Dossier | Les énergies renouvelables | L'hydrogène

Demain l'hydrogène au quotidien ? (6/6)

Décembre 2012

UNE MISE EN PLACE PROGRESSIVE

Piles à combustible, réservoirs de stockage, véhicules, stations d’approvisionnement : de nombreux prototypes existent déjà. L’hydrogène n’entrera cependant dans nos vies quotidiennes que très progressivement.
D’ici à 2005, les premiers appareils portables équipés d’une microPAC devraient voir le jour.
Dans le domaine des transports, les constructeurs automobiles prévoient d’ici à 2008 les premières applications de l’hydrogène dans les “flottes captives” : bus et véhicules utilitaires ont en effet un point de passage ou de stationnement obligé, ce qui facilite le ravitaillement. Ces véhicules sont également moins contraignants en terme de volume de stockage. Quelques prototypes circulent déjà aujourd’hui. Les premières voitures particulières pourraient, quant à elles, commencer à pénétrer le marché entre 2010 et 2020.
Les applications stationnaires (alimentation en chaleur et en électricité d’immeubles…) pourraient être commercialisées à l’horizon 2010.

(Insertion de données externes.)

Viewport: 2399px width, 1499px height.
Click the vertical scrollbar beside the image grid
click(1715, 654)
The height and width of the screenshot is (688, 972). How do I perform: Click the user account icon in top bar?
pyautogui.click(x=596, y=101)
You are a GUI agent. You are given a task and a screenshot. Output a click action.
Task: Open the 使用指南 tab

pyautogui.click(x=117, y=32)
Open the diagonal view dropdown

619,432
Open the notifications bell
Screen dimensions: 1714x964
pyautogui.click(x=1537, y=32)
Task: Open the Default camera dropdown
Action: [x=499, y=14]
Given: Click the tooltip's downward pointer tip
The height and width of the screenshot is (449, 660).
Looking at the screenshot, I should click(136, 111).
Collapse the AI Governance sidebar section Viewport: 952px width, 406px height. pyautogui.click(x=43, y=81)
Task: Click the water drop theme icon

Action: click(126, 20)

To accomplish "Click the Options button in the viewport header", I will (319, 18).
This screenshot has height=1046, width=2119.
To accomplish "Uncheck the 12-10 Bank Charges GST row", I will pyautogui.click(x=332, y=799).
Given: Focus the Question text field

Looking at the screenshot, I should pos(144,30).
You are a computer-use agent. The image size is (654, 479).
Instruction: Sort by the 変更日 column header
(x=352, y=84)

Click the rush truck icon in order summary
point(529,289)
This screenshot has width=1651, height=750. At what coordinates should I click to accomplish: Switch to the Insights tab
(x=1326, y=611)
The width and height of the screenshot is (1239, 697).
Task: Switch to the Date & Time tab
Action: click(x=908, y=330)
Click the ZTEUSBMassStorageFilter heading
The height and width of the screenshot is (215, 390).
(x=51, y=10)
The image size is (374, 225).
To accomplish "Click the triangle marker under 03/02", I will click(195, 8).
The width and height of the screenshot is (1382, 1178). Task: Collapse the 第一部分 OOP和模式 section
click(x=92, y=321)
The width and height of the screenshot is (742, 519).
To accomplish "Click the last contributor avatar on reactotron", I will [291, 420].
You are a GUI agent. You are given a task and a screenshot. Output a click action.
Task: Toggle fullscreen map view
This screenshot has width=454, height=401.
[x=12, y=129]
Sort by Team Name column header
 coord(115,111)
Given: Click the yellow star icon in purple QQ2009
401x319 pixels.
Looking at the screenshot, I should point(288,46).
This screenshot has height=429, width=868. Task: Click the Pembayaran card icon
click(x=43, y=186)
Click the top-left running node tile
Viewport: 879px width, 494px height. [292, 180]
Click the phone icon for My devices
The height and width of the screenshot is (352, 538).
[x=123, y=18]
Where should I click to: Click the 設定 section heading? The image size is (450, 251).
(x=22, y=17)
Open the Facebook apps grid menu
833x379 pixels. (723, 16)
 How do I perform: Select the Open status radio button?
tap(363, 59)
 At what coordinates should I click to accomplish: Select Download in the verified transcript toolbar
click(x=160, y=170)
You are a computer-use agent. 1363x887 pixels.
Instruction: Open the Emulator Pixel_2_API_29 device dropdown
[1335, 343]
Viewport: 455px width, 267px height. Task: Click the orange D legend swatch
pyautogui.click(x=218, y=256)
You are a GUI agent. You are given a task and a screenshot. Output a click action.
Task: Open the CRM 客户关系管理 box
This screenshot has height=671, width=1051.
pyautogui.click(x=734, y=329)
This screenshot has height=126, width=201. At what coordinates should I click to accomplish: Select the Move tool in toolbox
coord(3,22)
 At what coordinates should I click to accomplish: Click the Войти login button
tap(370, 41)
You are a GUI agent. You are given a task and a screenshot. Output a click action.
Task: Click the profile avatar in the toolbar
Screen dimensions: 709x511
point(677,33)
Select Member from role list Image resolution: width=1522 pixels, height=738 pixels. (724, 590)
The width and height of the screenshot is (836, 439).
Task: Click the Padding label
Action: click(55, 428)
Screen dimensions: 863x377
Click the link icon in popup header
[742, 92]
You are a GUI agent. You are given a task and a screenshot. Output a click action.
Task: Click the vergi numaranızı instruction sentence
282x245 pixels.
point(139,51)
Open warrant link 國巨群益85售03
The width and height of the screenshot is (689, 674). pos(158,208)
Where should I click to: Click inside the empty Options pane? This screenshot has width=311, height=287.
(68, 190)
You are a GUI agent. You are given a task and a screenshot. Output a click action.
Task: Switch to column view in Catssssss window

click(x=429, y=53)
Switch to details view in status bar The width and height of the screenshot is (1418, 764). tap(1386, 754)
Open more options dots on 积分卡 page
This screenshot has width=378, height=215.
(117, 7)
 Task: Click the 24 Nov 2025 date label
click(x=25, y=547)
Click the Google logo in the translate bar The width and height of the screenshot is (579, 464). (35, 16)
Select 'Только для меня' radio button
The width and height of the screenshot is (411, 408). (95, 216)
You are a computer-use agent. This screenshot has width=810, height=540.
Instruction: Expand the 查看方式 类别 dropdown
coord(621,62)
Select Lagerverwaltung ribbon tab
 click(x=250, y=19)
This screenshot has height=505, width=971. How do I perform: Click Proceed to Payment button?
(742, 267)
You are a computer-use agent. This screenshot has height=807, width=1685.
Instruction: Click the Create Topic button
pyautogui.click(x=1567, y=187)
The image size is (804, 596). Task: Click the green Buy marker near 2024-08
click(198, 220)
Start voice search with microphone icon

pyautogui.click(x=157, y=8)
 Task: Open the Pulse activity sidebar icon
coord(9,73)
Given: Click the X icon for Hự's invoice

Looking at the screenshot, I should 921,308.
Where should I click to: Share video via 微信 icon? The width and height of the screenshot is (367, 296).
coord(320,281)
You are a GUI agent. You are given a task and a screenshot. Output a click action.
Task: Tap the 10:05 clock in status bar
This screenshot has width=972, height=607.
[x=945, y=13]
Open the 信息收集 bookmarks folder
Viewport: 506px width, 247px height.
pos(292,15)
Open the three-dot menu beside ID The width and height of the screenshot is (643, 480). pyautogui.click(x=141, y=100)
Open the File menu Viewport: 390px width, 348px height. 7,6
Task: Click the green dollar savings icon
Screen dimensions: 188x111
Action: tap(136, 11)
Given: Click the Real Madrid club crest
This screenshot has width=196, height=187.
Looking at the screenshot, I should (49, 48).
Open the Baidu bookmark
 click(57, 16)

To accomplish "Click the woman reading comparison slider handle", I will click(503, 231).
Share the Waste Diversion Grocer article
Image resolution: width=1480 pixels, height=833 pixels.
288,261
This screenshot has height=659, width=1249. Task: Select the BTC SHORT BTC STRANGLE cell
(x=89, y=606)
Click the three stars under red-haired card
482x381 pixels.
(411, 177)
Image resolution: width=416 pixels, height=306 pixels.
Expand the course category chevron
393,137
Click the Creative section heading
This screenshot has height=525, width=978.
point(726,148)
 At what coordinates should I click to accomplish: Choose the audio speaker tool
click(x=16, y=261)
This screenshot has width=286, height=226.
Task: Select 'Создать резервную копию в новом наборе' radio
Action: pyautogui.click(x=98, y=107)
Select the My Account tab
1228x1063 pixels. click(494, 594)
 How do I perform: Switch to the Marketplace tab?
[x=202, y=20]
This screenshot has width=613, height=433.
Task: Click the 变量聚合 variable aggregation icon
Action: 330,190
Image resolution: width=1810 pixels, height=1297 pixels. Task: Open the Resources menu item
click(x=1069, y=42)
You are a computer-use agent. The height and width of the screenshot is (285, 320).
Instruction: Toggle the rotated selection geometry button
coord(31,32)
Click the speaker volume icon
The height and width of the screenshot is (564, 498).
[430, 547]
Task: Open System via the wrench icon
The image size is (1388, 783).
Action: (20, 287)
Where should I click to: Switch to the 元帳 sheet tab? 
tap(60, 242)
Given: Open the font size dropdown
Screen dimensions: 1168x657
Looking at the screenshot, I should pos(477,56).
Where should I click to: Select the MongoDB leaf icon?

L'HYDROGÈNE EN TOUTE SÉCURITÉ

Bien que couramment utilisé dans l’industrie, l’hydrogène est souvent considéré comme un gaz dangereux. Cette image est essentiellement liée à l’accident du ballon dirigeable Hindenburg en 1937, même si nous savons aujourd’hui que la cause réelle de l’incendie n’était pas liée à l’hydrogène, mais à la nature extrêmement inflammable du vernis qui recouvrait l’enveloppe. Au début du XXe siècle, l’hydrogène était utilisé couramment par le grand public dans le gaz de ville. Si ce mélange d’hydrogène et d’oxyde de carbone a été délaissé, c’est en raison de l’extrême toxicité de l’oxyde de carbone et non à cause de l’hydrogène. Certes, l’hydrogène doit être utilisé avec précaution, mais il n’est pas plus dangereux que le gaz naturel : les risques sont simplement différents.
Pour assurer une utilisation de l’hydrogène en toute sécurité, il faut essentiellement éviter tout risque de fuite, car l’hydrogène est inflammable et explosif, et toute situation confinée* peut s’avérer dangereuse. Ceci suppose l’utilisation de dispositifs de sécurité adéquats (ventilateurs, détecteurs…). De nombreuses études sont menées à chaque étape de la filière pour pallier ces risques. Le CEA effectue, par exemple, des tests d’éclatement de chute et de perforation sur les réservoirs haute pression qu’il met au point.

* On parle de situation confinée lorsque l’hydrogène est emprisonné avec de l’air dans un volume fermé.

Il est important de définir également des règles d’utilisation communes. La mise en place d’une économie hydrogène ne pourra se faire sans une harmonisation des normes et des réglementations au niveau européen et international. En 1990, l’International Standard Organisation (ISO), organisation internationale de normalisation, a ainsi créé un comité technique pour élaborer des normes dans le domaine de la production, du stockage, du transport et des diverses applications de l’hydrogène ; à titre d’exemple, le projet européen EIHP (European Integrated Hydrogen Project) émet des propositions de réglementation pour les véhicules à hydrogène et les infrastructures de distribution.